Há duas correlações dispostas em
campos opostos que, quando em prática, destoam - por mínimo que for - a sombra
disciplinar original (advinda do preceptor): talvez não haja possibilidade de
se opor de maneira total a ela; o contrário, que seria segui-la de maneira
“pura”, também parece ser impossível. Mesmo que se tente se opor a ela de
maneira total, e esse é o ponto o qual pode ser discutido, sempre haverá alguma
influência, nem que seja um mínimo traço. Talvez em nada uma disciplina advinda
do discípulo será igual àquele que a desenvolveu, visto que este, o preceptor,
também possui sua própria personalidade e seu próprio modus operandi que lhe é único e singular.

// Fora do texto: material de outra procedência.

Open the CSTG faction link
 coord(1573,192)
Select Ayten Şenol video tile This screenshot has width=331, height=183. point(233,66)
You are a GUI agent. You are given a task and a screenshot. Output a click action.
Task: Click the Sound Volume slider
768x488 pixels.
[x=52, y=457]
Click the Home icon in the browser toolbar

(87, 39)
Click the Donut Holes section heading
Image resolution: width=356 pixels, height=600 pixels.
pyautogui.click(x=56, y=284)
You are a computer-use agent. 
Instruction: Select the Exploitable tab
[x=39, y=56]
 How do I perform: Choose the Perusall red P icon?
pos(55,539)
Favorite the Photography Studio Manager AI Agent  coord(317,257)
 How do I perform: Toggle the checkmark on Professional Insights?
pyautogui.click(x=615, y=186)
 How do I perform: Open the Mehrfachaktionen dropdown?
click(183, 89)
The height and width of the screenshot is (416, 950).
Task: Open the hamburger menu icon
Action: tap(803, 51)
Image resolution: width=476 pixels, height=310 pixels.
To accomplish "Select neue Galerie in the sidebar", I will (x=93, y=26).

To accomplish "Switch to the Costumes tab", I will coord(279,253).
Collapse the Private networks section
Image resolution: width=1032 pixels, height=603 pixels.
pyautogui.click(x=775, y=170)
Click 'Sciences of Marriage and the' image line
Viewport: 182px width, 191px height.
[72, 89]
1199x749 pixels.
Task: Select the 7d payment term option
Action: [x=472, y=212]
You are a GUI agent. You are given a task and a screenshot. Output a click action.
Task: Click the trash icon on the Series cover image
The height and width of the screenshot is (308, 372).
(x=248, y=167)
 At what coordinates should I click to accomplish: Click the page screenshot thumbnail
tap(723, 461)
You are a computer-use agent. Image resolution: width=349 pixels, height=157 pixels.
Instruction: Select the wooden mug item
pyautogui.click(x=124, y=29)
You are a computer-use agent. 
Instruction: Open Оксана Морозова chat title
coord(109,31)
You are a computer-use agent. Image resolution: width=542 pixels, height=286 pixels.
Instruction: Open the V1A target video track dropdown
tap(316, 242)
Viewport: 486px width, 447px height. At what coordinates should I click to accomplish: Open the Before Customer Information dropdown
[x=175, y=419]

Essa reflexão permite utilizar,
para um auxílio compreensivo, a lógica de Schopenhauer, em seu livro A Arte de
Escrever, cujo funcionamento corresponde à palavra de uma determinada língua
que, quando traduzida para outra, por mais semelhante que se torne na outra
linguagem, não é possível ser igual. Para ilustrar esse fenômeno, o filósofo
destaca que dois círculos nunca serão concêntricos, pois não conseguem
sobrepor-se. No caso da Interdisciplinaridade em Sombra Falada, a tentativa,
aqui, é tomar o círculo como sombra, a sombra falada disciplinar originária
(pertecente ao preceptor) quando em ação ao discípulo por ela subjetivado, este
a fala gerando uma sombra que não é sobreposta à sombra falada disciplinar
originária, pois não se sobrepõe a ela, nesse caso, as lógicas possuem, em
partes, divergências, apesar de haver um ponto em que se conectam, pois, ali,
há uma lógica compartilhada por ambas.
Segue desenho para ilustrar esse
fenômeno:
1)
2)
Na figura 1, a “sombra falada
disciplinar originária” (pertencente ao preceptor) é simbolizada pelo círculo
cuja sua lógica nele está que, então, é projetada ao corpo subjetivo do
sujeito. Este projeta a partir de sua ação subjetivante sua lógica em um
círculo cuja sombra reproduz de maneira análoga à originária (de seu
preceptor). Por isso, o sinal de igual, visto que as lógicas, simbolizadas como
círculos, são idênticas; por isso, quando estes círculos são desenhados abaixo,
eles se sobrepõem por completo.
Já na figura 2, a diferença é que
o sinal não é igual, pois há uma linha que interfere que a sombra disciplinar
originária seja projetada por completo no corpo subjetivo do sujeito, os
fatores como personalidade individual, o tipo de disciplina que está sendo
projetada, as modificações da realidade externa e o vínculo estabelecido
influenciam, da mesma forma como a sombra originária, na constituição
disciplinar do sujeito, este, então, projeta uma sombra parcial à original,
gerando um disciplina não idêntica a do preceptor. Por isso, os círculos que
simbolizam as lógicas do preceptor e do discípulo, nesse caso, não se sobrepõem
totalmente, como desenhado abaixo. Onde há a sobreposição parcial, pode
funcionar a interdisciplinaridade, mas é questionável, pois, nesse caso,
haveria uma interdisciplinaridade plena quando há uma sobreposição total, o que
pode não ser verdadeiro, visto que, reproduzir de maneira análoga uma disciplina
não é sinônimo de ação interdisciplinar, mas, sim, com uma ação de muito rigor
disciplinar. Sendo assim, para haver interdisciplinaridade, é necessária uma
ruptura e uma analogia que ocorrem simultaneamente em duas lógicas, como no
caso da figura 2. Por isso, nela, há um ponto interdisciplinar, porque existe,
também, uma área de ruptura, diferentemente da figura 1.
Portanto, a
interdisciplinaridade, nesse caso, parece funcionar a partir de duas áreas
contraditórias – ruptura e analogia -, mas que, de alguma forma, se
retroalimentam em um funcionamento intermitente cujo processo também pode gerar
modificações, visto que, os círculos das duas lógicas disciplinares, quando
parcialmente sobrepostos, podem, também, sofrer influências de outras
interferências externas. O quadro resultaria em uma rede de interconexões cujos
círculos estariam interligados em alguma área entre si e, nesse ponto
interdisciplinar, haveria o funcionamento de retroalimentação.
SCHOPENHAUER, Arthur. A arte de escrever. L&PM Pocket: Porto Alegre, 2009.